## WORK TO BE COMPLETED
With the pictures left out, repeat every entry that follows exactly.

## GIVEN DATA

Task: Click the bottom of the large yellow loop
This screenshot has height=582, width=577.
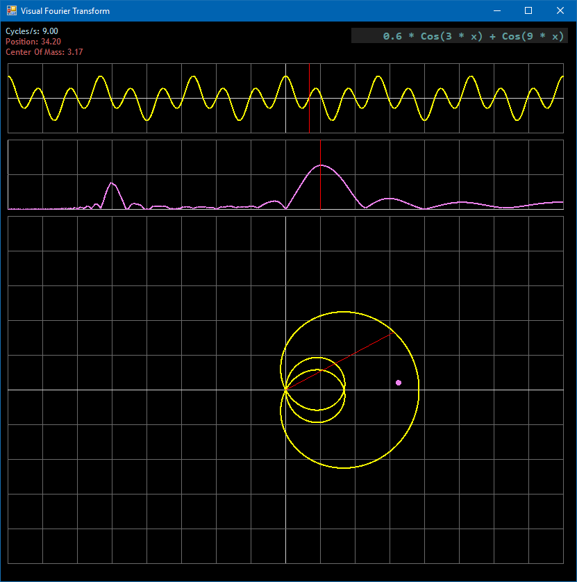Action: [345, 468]
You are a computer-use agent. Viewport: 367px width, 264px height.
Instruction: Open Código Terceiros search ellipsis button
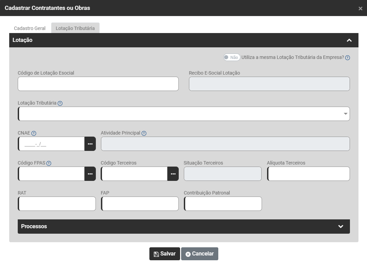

## RESULT OF THE EXERCISE
Task: Click the bottom of the large yellow loop
This screenshot has height=582, width=577.
Action: [345, 468]
You are a computer-use agent. Viewport: 367px width, 264px height.
Instruction: Open Código Terceiros search ellipsis button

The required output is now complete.